TB challenge in vitro
Dr Rachel Tanner was awarded funding to transfer the mycobacterial growth inhibition assay (MGIA) to two end-user laboratories to refine the use of monkeys in tuberculosis (TB) vaccine studies by avoiding challenge infection studies.
Principal Investigator: Dr Rachel Tanner
Organisation: University of Oxford
Award type: Skills and Knowledge Transfer grant
Start date: 2017
Duration: 1 year
There are ten million new cases of TB and 1.6 million deaths worldwide each year. The disease can be cured by targeting the causative agent Mycobacterium tuberculosis (Mtb) with appropriate antibiotics. However, limited access to drugs in developing countries and the recent emergence of multi-drug resistant Mtb strains makes TB an increasing global health threat. The only established vaccine, the BCG vaccine, is not always protective, particularly against pulmonary disease and in areas where TB is prevalent. Consequently, there is considerable international effort from governmental and philanthropic organisations to develop new vaccines to halt the TB epidemic. Vaccine candidates are typically evaluated using mice, guinea pigs and nonhuman primates (NHPs), which are immunised with a test vaccine prior to challenge with Mtb.
As in humans, animals that become infected experience clinical signs that may include raised temperature, respiratory distress and weight loss, and humane endpoints are used to avoid unnecessary suffering.
3Rs benefits (actual and potential)
The MGIA is an in vitro functional assay that can be used to refine the use of animals in Mtb vaccine research by avoiding the need to undertake infection challenge studies. In the MGIA, peripheral blood mononuclear cells (PBMCs) from naïve and vaccinated animals are cultured over four days with Mtb (or other mycobacteria) and the inhibition of bacterial growth is used as an estimate of protective immunity.
Rachel had previously undertaken optimisation of the MGIA in a number of species, including the NHP. This involved demonstrating a correlation between the in vitro response using PBMCs taken from macaques and in vivo protection in BCG and Mtb challenge studies in the same animals, as well as clinical concordance based on comparison with epidemiological data. Despite this, the MGIA has been under-utilised by the TB research community because of concerns about the reproducibility and reliability of mycobacteriabased functional assays. With NC3Rs funding, Rachel is working with scientists at Public Health England (PHE) and the Biomedical Primate Research Centre (BPRC) in the Netherlands to build confidence and facilitate the adoption of the NHP MGIA in their TB vaccine programmes.

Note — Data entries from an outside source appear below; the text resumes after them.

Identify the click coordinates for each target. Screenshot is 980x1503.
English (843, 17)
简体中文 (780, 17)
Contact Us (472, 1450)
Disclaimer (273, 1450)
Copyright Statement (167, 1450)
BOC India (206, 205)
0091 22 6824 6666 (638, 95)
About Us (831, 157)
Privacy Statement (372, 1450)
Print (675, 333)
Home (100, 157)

By using PBMCs from previous in vivo challenge studies in the NHP MGIA, Rachel and her collaborators Dr Sally Sharpe at PHE and Dr Frank Verreck at BPRC have shown that the assay is highly reproducible between tests, operators, labs and institutions. The MGIA is currently being used alongside the in vivo challenge study to provide additional validation data. As well as the animal welfare benefits of avoiding challenge studies, in the future the MGIA could lead to a combined 30% (= 45 animals) reduction in macaque use at the two institutions annually. This is because the PBMCs can be used to screen multiple clinical isolates and vaccine candidates. More broadly the work has underpinned a general shift in the acceptance of the MGIA by the TB research community and through the NC3Rs grant Rachel has helped to set up the assays for various species at 13 institutions in Europe, North America and Asia, providing protocols and technical support.

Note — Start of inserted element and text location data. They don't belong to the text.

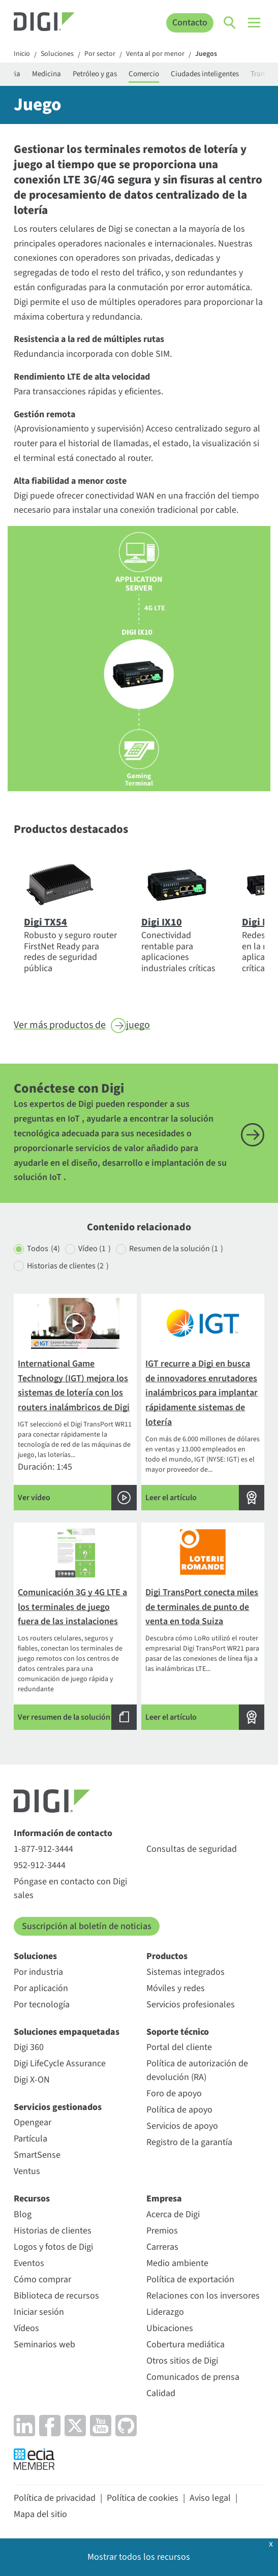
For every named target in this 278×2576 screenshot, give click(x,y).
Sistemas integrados (185, 1972)
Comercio (144, 74)
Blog (23, 2214)
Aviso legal (210, 2498)
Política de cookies (142, 2498)
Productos (167, 1956)
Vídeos (26, 2328)
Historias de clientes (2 (68, 1266)
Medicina (46, 74)
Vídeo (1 (94, 1249)
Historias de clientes (52, 2230)
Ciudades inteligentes (205, 74)
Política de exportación (190, 2279)
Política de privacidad (55, 2498)
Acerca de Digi (173, 2214)
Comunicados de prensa (192, 2377)
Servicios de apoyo (182, 2126)
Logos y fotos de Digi (53, 2247)
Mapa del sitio (40, 2514)
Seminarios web (44, 2344)
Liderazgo (165, 2312)
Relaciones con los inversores (203, 2295)
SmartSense (37, 2155)
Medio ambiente (177, 2263)
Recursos (32, 2199)
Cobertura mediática (185, 2344)
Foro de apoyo (174, 2093)
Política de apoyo (179, 2109)
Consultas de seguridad (191, 1849)
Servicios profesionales (190, 2004)
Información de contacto (63, 1833)
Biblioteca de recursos (56, 2295)
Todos (43, 1249)
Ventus (27, 2171)
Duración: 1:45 (75, 1404)
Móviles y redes (175, 1988)
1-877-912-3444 (43, 1849)
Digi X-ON (32, 2079)
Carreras (162, 2247)
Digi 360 (29, 2047)
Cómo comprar (42, 2279)
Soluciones (57, 54)
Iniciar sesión (39, 2312)
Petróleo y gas (95, 74)
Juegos (206, 54)
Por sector (99, 54)
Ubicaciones (169, 2328)
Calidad (160, 2393)
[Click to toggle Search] (230, 23)
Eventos (29, 2263)
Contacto (189, 22)
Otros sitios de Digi (182, 2360)
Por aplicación (41, 1988)
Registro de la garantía (189, 2142)
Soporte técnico (177, 2032)
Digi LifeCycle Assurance (60, 2063)
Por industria (38, 1972)
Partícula (30, 2138)
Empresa (164, 2199)
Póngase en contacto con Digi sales (70, 1888)
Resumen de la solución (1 (176, 1249)
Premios (162, 2230)
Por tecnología (42, 2004)
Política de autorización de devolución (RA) (197, 2070)
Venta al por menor (155, 54)
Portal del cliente (179, 2047)
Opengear (32, 2122)
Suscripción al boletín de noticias (86, 1926)
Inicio (22, 54)
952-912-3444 (40, 1865)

Scientific and technological benefits
The MGIA may be used for early vaccine evaluation as part of the ‘gating’ strategy that has been established by the global TB community to accelerate the development of the most promising vaccine candidates. Since the MGIA measures most aspects of the complex host immune response to Mtb and it is easy to manipulate individual components of the assay, it can be used to determine the immune mechanisms controlling mycobacterial growth and identify correlates of protection – studies which are difficult and costly to do in vivo.
Rachel has presented the MGIA data at various international vaccine and TB conferences. This includes organising a workshop, with 25 participants from 14 different institutions, alongside the TBVAC2020 meeting in Switzerland. She was awarded the TB Vaccine Initiative Young Scientist Award in 2017 which allowed Rachel to present work arising from the NC3Rs grant at the Global Forum for TB Vaccines in Delhi; and the Collaboration for TB Vaccine Discovery Junior Investigator Award in 2018 which allowed her to present at its annual meeting in Seattle.

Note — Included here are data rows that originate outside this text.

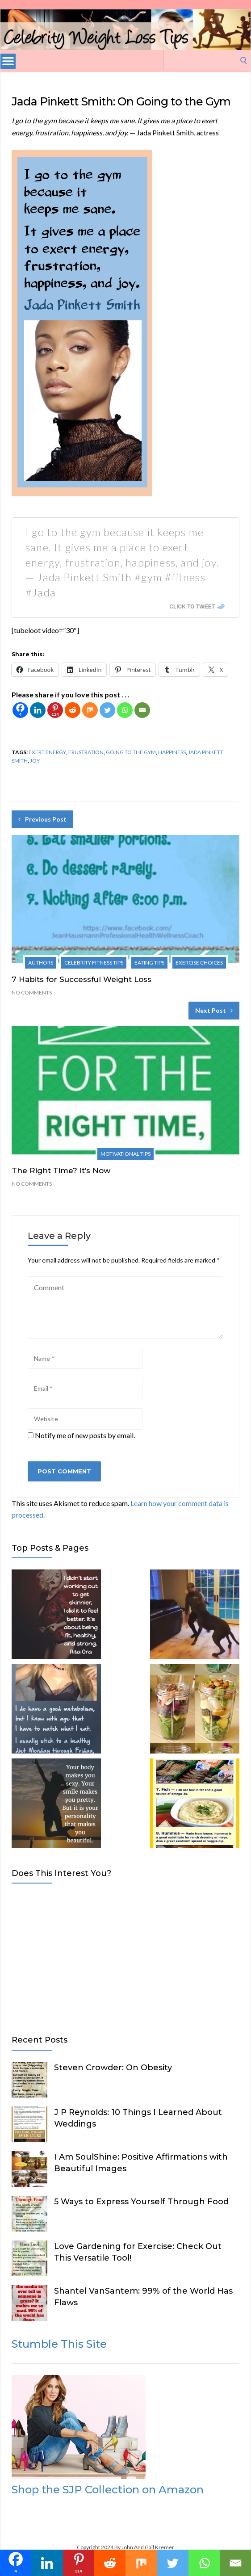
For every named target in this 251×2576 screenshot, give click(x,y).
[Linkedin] (38, 710)
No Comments (32, 992)
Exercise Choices (199, 962)
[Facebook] (20, 710)
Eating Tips (149, 962)
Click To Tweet (192, 606)
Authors (40, 962)
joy (35, 760)
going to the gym (131, 752)
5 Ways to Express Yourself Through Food (141, 2202)
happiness (172, 752)
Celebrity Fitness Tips (93, 962)
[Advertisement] (125, 1957)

Rachel, who was only awarded her PhD in 2015, has recently secured a two-year Fellowship from VALIDATE (an MRC/BBSRC funded network) to continue her research on TB vaccine development and antigen discovery. Working with Professor Helen McShane at the University of Oxford and collaborators, Rachel has contributed to a publication describing a refined non-virulent NHP model of mycobacterial infection and the development of a MGIA for studying TB infection in cattle, as well as three publications on the human MGIA. She has also published a paper in Frontiers for Young Minds, a science journal for children and teenagers. The paper titled ‘The 3Rs: What are medical scientists doing about animal testing?’ has been viewed more than 3,500 times.
This case study was published in our 2019 Research Review.